Tra le criticità più grosse c’è quella dei lavori entry-level, a minor specializzazione, di solito occupati da giovani e lavoratori alle prime armi. Potrebbero essere i primi sostituiti in gran numero dall’intelligenza artificiale, soprattutto quando si tratta di mansioni più semplici e ripetitive. Garnero invita però a non attribuire automaticamente all’intelligenza artificiale ogni difficoltà dei giovani. «Il dibattito è ancora aperto», dice. Ci sono spiegazioni legate al rallentamento economico e altre più strutturali, legate all’ingresso nel mercato del lavoro. Ma anche se l’IA fosse davvero una delle cause, aggiunge, sarebbe difficile immaginare una situazione permanente: «Non possiamo pensare di fare completamente a meno dei giovani perché poi gli altri prima o poi invecchieranno pure e andranno sostituiti».
È qui che la questione del retraining diventa anche una questione di formazione professionale. Un giovane non può essere riqualificato per un lavoro che non ha ancora svolto né visto. Deve avere un’occasione per imparare sul campo. Se l’intelligenza artificiale dovesse assorbire una parte crescente delle mansioni che tradizionalmente costituivano il primo gradino di una carriera, il problema non sarebbe soltanto quanti posti di lavoro vengono persi. Sarebbe costruire le competenze necessarie per arrivare ai posti di lavoro successivi.

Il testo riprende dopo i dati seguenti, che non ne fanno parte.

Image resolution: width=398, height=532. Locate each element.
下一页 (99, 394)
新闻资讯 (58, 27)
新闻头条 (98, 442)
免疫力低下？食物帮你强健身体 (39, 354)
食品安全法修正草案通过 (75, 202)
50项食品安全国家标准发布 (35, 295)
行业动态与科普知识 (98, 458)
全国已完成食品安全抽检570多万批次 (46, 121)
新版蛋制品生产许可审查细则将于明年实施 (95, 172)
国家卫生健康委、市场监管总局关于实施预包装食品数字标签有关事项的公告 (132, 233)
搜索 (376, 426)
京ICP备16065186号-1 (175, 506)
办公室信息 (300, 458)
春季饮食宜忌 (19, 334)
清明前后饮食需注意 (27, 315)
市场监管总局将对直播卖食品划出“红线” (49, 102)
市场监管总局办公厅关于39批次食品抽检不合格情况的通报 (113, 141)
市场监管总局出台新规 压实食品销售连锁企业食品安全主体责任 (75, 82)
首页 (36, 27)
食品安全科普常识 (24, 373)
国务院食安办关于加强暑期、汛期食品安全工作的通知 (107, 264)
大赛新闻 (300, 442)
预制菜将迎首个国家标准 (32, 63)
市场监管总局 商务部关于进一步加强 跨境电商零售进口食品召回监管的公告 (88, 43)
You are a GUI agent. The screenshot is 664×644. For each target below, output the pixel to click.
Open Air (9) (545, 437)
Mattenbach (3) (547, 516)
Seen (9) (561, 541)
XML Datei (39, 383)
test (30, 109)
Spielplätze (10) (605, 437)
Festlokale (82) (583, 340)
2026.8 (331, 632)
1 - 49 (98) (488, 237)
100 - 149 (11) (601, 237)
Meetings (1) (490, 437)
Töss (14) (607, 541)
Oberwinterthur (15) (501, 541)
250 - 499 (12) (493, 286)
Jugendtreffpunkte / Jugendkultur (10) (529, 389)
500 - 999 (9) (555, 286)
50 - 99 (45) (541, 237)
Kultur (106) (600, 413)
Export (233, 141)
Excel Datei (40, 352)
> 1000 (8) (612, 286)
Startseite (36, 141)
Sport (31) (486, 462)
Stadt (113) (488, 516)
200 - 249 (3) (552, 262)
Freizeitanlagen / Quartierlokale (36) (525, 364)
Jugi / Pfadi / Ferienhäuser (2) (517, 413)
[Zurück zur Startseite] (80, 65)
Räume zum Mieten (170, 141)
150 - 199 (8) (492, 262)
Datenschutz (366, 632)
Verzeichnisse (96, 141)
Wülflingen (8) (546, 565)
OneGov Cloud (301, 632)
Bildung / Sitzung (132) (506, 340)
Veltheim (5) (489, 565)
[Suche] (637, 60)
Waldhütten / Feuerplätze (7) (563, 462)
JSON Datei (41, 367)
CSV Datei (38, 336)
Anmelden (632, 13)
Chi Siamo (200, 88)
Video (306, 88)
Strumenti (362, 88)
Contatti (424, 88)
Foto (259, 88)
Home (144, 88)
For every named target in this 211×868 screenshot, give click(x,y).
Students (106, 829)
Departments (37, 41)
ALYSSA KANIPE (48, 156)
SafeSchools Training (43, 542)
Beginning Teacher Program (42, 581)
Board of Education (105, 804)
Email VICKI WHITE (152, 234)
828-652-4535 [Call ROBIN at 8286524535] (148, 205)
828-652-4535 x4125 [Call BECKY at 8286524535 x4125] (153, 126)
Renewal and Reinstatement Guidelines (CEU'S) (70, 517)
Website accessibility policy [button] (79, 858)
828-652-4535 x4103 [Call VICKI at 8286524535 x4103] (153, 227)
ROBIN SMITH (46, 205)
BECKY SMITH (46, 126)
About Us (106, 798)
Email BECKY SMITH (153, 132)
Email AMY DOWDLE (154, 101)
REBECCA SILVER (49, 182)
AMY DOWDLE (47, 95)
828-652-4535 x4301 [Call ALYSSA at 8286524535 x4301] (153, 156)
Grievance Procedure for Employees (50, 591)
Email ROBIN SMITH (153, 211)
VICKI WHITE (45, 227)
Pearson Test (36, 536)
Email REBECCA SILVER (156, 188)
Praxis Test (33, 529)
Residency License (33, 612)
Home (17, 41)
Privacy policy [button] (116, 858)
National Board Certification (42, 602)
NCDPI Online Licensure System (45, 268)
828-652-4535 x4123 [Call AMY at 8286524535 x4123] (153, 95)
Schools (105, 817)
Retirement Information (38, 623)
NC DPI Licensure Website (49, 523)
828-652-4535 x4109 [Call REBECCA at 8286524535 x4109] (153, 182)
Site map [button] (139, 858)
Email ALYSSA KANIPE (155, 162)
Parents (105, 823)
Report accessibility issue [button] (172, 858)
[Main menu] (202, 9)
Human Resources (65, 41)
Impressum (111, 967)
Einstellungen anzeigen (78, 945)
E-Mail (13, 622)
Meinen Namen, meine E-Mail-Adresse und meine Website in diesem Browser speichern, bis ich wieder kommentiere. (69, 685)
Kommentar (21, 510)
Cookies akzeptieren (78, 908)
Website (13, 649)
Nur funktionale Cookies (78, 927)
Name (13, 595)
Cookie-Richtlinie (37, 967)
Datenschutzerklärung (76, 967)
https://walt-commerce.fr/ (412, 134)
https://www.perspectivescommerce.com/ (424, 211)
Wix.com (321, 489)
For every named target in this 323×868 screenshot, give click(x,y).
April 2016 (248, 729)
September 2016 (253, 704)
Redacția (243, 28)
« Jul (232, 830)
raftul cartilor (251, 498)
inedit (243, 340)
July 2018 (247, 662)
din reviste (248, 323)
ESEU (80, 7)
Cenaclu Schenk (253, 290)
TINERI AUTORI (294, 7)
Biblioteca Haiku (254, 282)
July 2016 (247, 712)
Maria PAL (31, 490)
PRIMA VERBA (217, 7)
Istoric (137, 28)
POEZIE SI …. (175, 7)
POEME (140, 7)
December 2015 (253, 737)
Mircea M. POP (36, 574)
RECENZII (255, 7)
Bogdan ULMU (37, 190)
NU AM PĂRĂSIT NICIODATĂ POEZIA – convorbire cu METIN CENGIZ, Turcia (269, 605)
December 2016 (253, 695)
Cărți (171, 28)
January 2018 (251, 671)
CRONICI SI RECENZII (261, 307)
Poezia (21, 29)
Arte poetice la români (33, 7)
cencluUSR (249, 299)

È una delle ragioni per cui in Europa – più che altrove – si ragiona sulla costruzione di un sistema nel quale la formazione non sia un evento concentrato all’inizio della vita professionale, ma una parte permanente della carriera.
A luglio la Commissione europea ha avviato sei progetti pilota della nuova Skills Guarantee, parte della Union of Skills. Il programma dispone di 14,5 milioni di euro e punta a sostenere quasi mille lavoratori dell’industria automobilistica a rischio di disoccupazione, mettendo insieme formazione sul lavoro, imprese, autorità pubbliche e fornitori di formazione (tra i Paesi coinvolti c’è anche l’Italia). L’obiettivo dichiarato è proprio sperimentare sistemi capaci di collegare meglio le competenze richieste dal mercato con la formazione e di rendere più semplici le transizioni da un lavoro all’altro.
Guardando al caso specifico dell’Italia, il rischio sembra quello di inseguire perennemente un mercato e un’economia velocissimi. «Per il caso italiano, più che l’Europa, io davvero punterei ad assicurarci di non rimanere indietro», dice Garnero. «Non possiamo pensare che la risposta ai rischi che l’intelligenza artificiale crea sia di ignorarla o di tenerla alle frontiere: significherebbe un’ulteriore perdita di competitività e capacità di innovare che non ci possiamo permettere».
L’Italia deve capire come proteggere i lavoratori durante la transizione e come evitare che le sue imprese adottino la tecnologia troppo lentamente. Garnero individua nella dimensione delle imprese uno dei principali ostacoli: «Troppe imprese piccole che pesano tanto, più che in altri Paesi, dove l’adozione di nuove tecnologie è sempre lenta e limitata». Per questo, dice, non basta il governo. Serviranno anche le parti sociali, i sindacati e le associazioni datoriali, sia nella contrattazione sia nella diffusione di una cultura dell’innovazione.
Il paradosso italiano è che la paura dell’IA e il ritardo nell’adottarla possono diventare due facce dello stesso problema. Un Paese che non accompagna i lavoratori nella transizione rischia di creare insicurezza e resistenze. Un Paese che per questo rallenta l’adozione della tecnologia rischia però di perdere produttività e competitività.